§ **READING TEXT**
There are 3 photosensitive cell types in the mammalian retina: rods, cones, and intrinsically photosensitive retinal ganglion cells (ipRGCs). ipRGCs are known to participate in the regulation of non-image-forming functions, from circadian entrainment to mood. There is a significant difference in the composition of rods and cones between rats and humans ; therefore, the effects of the GLED may be mediated, in part, by ipRGCs whose spectral sensitivity and functions are conserved across mammals.[9,10] However, we were unable to assess this theory because none of the patients recruited in our previous study had any vision pathology. Recently, we recruited to the GLED clinical study a 66-year-old man with CDH who is colorblind, unable to discriminate among green, yellow, orange, and red colors. Our primary outcome was the change in the number of headache-days/month. The secondary outcome assessed changes in the intensity of the headaches using the numerical pain scale, decrease in HIT-6 survey score, improvement in the quality of life using the EQ-5D-5L survey, improvement in short-form McGill pain questionnaire (SFMPQ), improvement in the Pittsburgh Sleep Quality Index (PSQI), and analgesic medication reduction.

§ **ACTIVITY**
Answer these questions from the retina passage:
1. Which three photosensitive cell types does it name in the mammalian retina?
2. How old was the colorblind patient recently recruited to the GLED clinical study?
3. What was the study's primary outcome?
The material has no connection to the retina passage.

§ **EXTRACTED DATA**
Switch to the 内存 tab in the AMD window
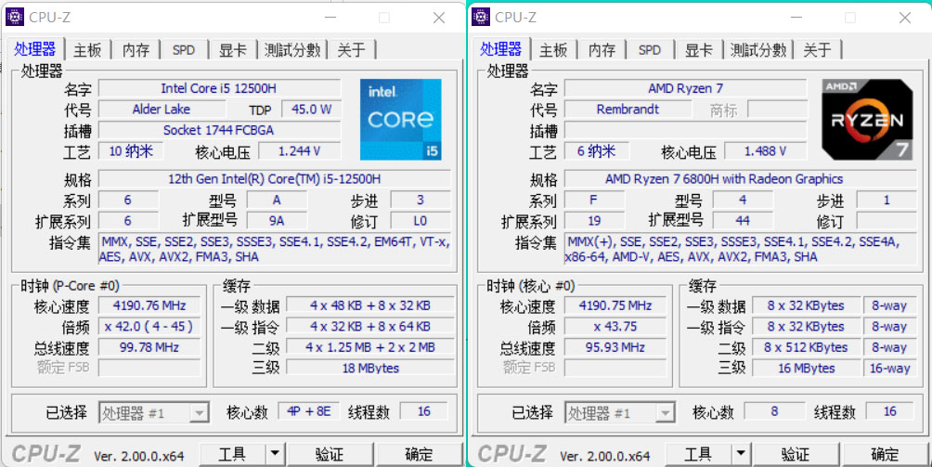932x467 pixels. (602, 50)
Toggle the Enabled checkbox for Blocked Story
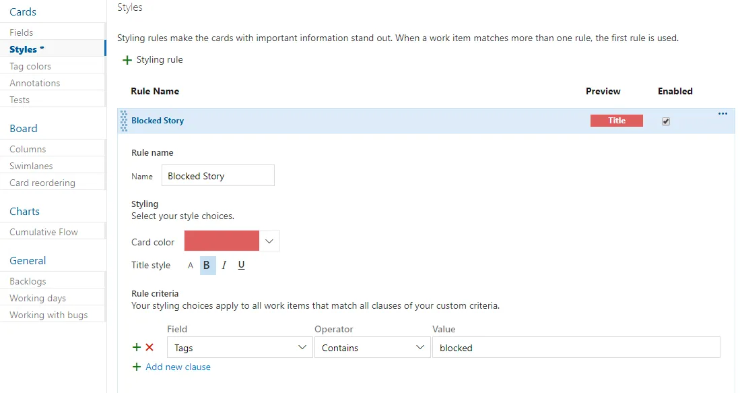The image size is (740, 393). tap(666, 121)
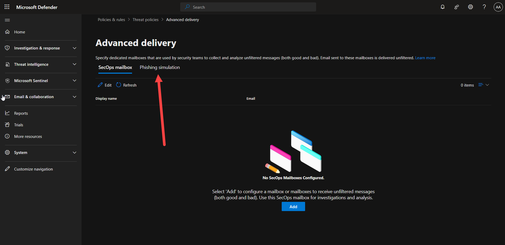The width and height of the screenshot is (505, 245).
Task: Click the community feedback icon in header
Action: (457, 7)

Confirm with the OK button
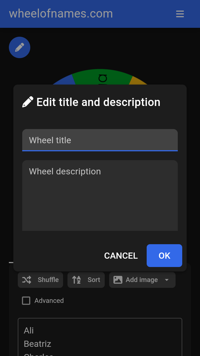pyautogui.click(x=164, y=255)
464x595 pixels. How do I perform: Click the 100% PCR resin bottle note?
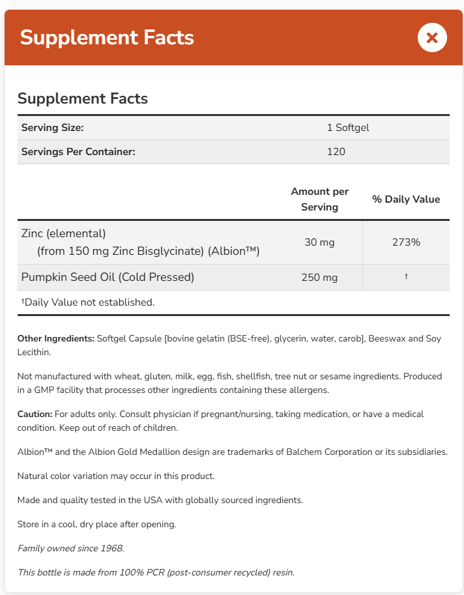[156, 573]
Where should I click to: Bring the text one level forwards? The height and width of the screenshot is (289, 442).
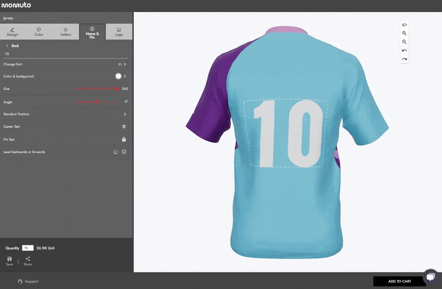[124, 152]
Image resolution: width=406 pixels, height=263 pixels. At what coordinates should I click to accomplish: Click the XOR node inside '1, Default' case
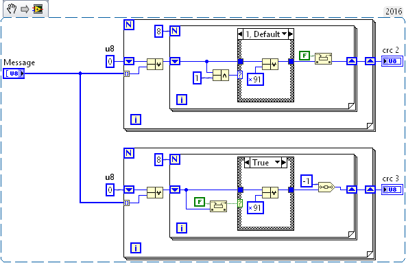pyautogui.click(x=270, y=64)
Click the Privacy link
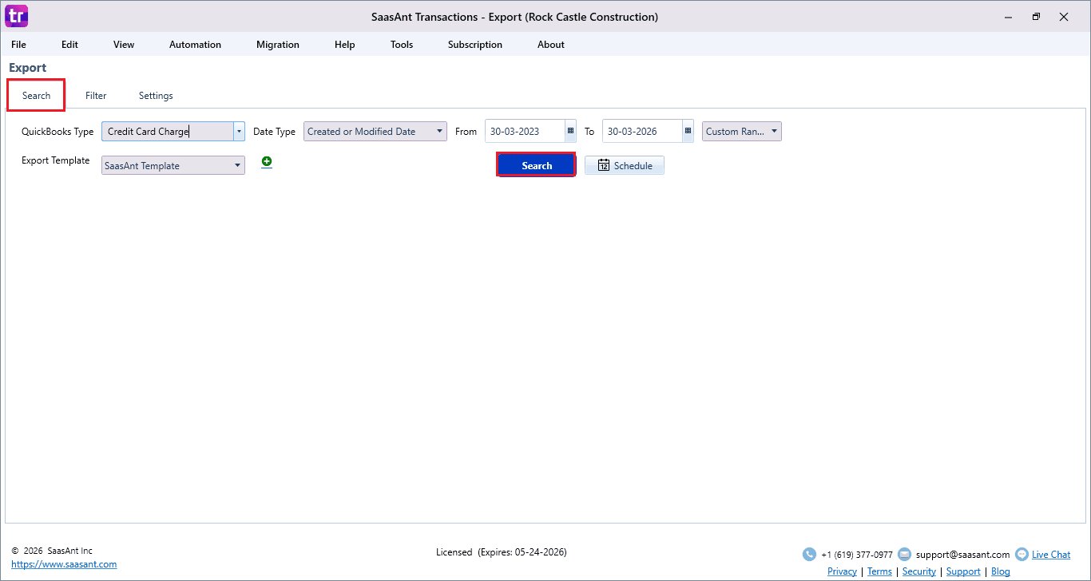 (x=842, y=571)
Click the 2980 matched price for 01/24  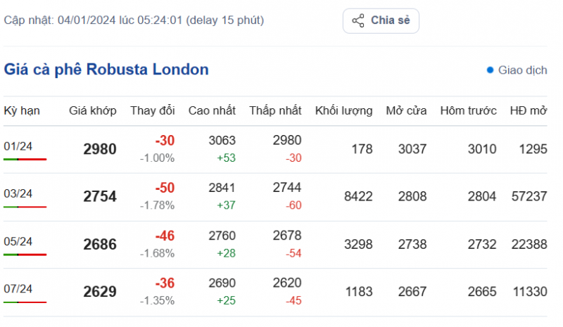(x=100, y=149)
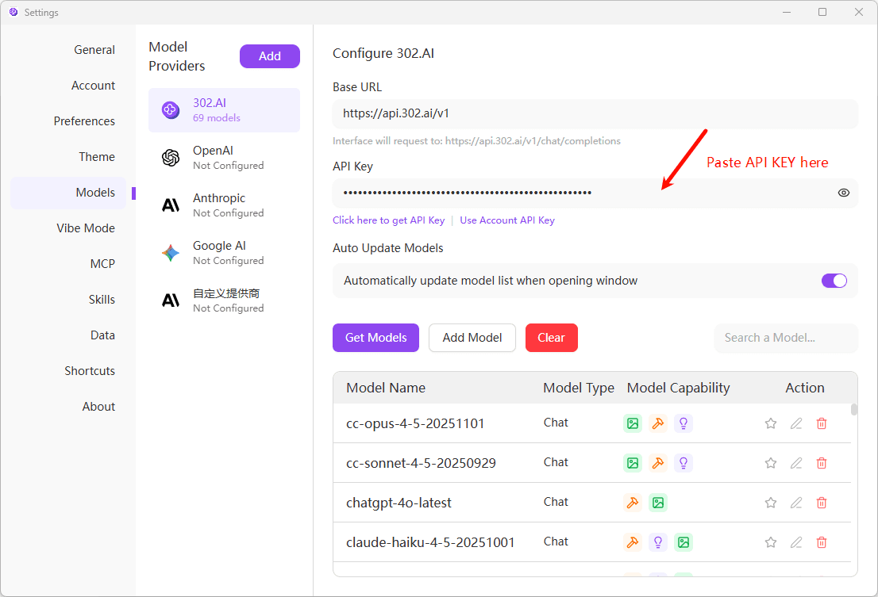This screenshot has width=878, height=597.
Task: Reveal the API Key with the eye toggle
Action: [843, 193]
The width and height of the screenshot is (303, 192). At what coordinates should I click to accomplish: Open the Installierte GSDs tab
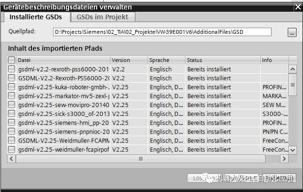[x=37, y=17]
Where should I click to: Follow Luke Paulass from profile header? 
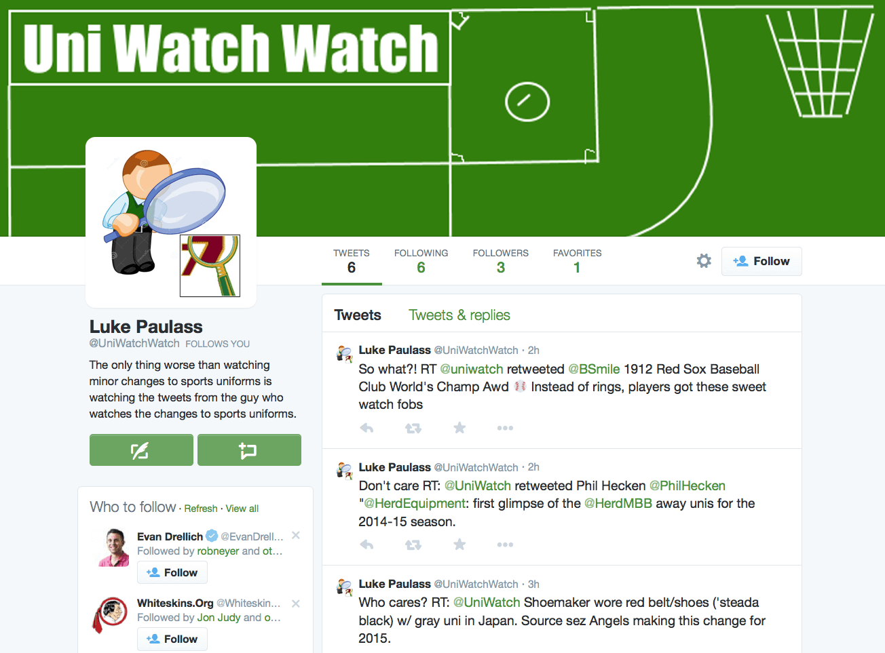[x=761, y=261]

§ **SOLUTION FOR THIS EXERCISE**
1. Rods, cones, and intrinsically photosensitive retinal ganglion cells (ipRGCs).
2. 66 years old.
3. The change in the number of headache-days/month.